Please check each statement against the blog post about VMware and SANs, giving yes or no for each along with the exact words from the post that decide it. (a) The author thinks updating to version 4.0 update 1 truly fixed the flaw. (b) The new drive was to be ordered from HP. (c) When the second drive went offline, 7 LUNs went offline.

━━━━━ Text excerpt

Brents IT Blog

Random thoughts by an IT GOAT


VMWare and SANs - Major VMware Flaw

Many many shops around the globe are using VMware now and have been for a while.  A few months ago i posted a blog about a flaw in VMWare version 4.0 that required you to update to version 4.0 update 1 to fix it.  Well i dont think its really fixed.  So here is the story of the last few days of my life.  If you have a SAN and use VMware, i highly suggest you read it and take note.

Day 1 Sunday - Recieved notification from our SAN system that a hard drive in one of SAN units had failed.  No big deal, it happens.

Day 2 Monday - Tell Junoir admin to call HP and order new drive for lefthand SAN unit with issue.

Day 3 Tuesday - Still no hard drive, supposed to arrive in 4 hours, nothing as of noon.  4pm rolls around, a second drive in the same SAN unit kicks offline.  At this moment in time, 7 LUNs go offline.  The LUNs that go offline are for duplicated data that does not need to be kept online and can be restored from backup or an online live copy ( reporting/achive data from live databases ).

━━━━━━━━━━
━━━━━ Dataset extract

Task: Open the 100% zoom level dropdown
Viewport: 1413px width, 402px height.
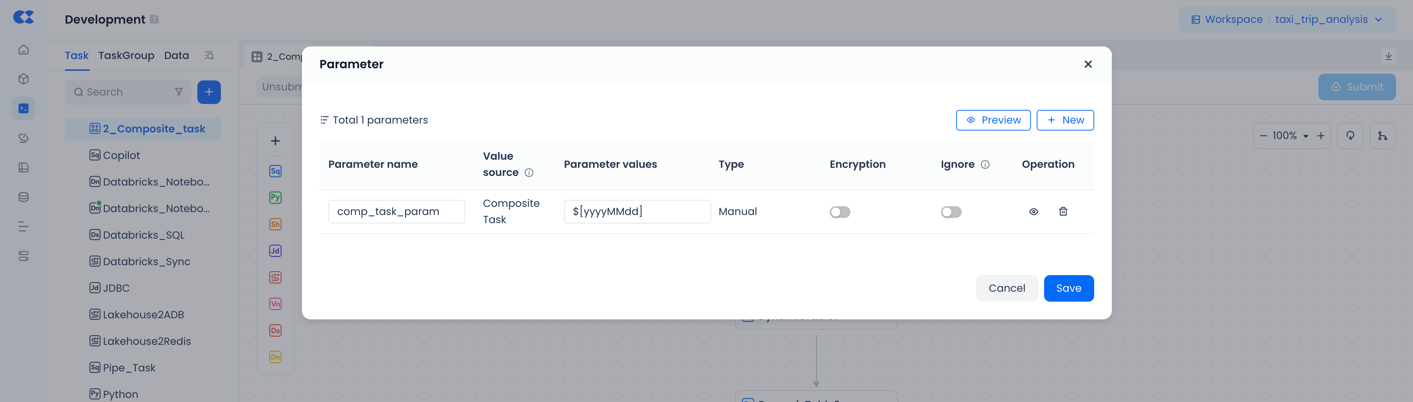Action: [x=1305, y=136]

━━━━━━━━━━
━━━━━ Dataset extract

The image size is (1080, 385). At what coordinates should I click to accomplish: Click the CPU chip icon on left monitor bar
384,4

━━━━━━━━━━
━━━━━ Dataset extract

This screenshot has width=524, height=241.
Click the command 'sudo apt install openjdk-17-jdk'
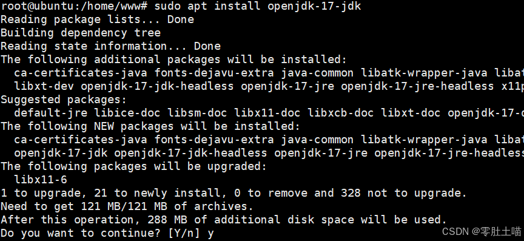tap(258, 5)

━━━━━━━━━━

Result
(a) No: "Well i dont think its really fixed."
(b) Yes: "call HP and order new drive for lefthand SAN unit with issue"
(c) Yes: "At this moment in time, 7 LUNs go offline."